Output the stretch of records below, from the line containing "Task: Open a new browser tab with plus icon" through the line containing "Action: point(1417,62)", as a Markdown table with the columns Row and Line, one numbered row per line and blank lines skipped. Leave the pictures out of the table.

** Excerpted records **

## Start

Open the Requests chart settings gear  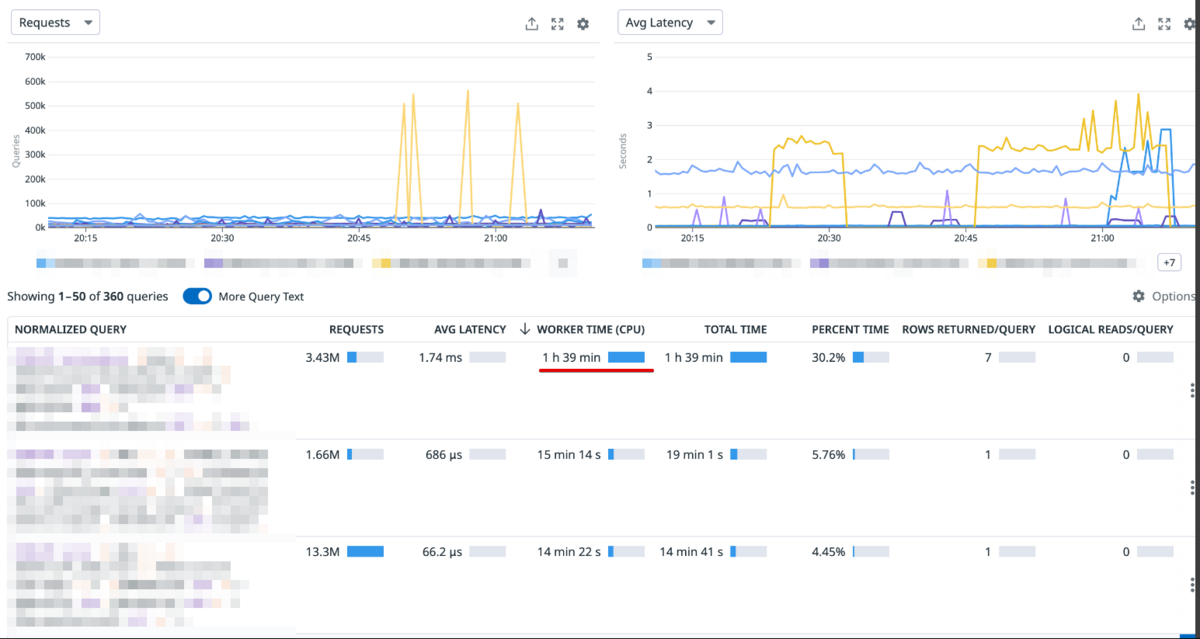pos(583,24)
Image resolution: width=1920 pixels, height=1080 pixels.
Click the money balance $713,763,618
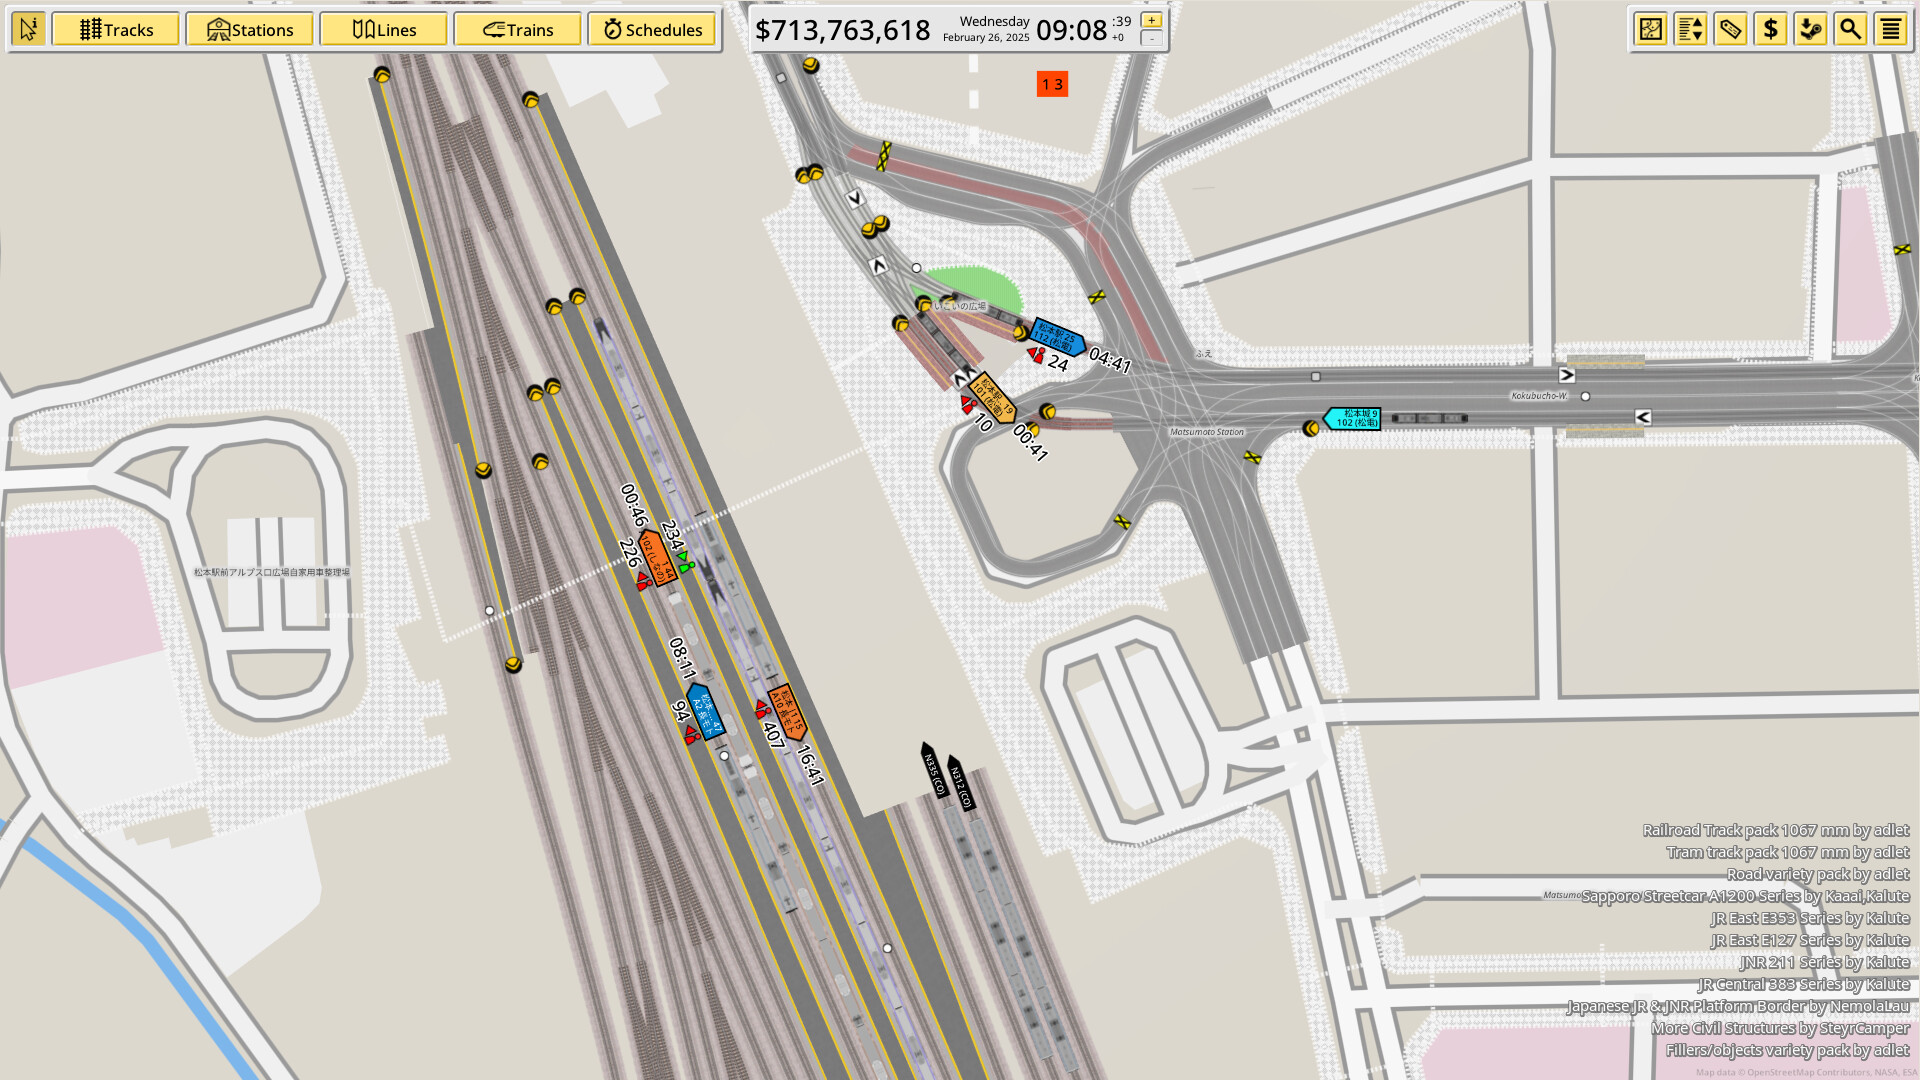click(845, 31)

## End
## Start

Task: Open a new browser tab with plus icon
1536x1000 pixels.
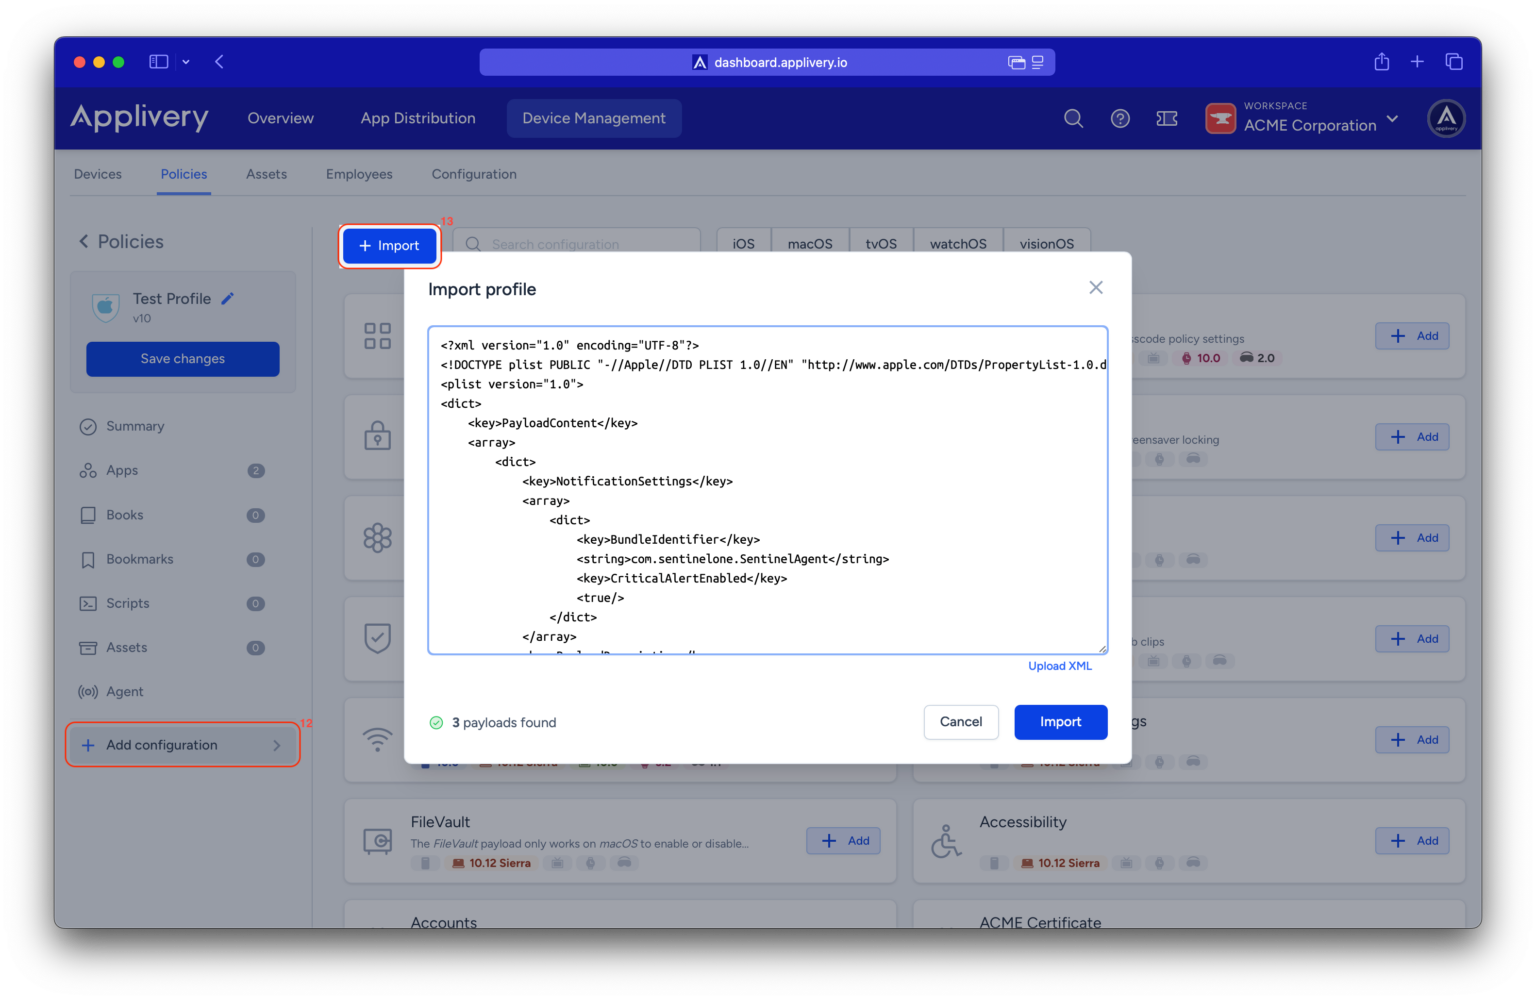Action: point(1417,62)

## End

** Written answer **
| Row | Line |
|---|---|
| 1 | Task: Open a new browser tab with plus icon |
| 2 | 1536x1000 pixels. |
| 3 | Action: point(1417,62) |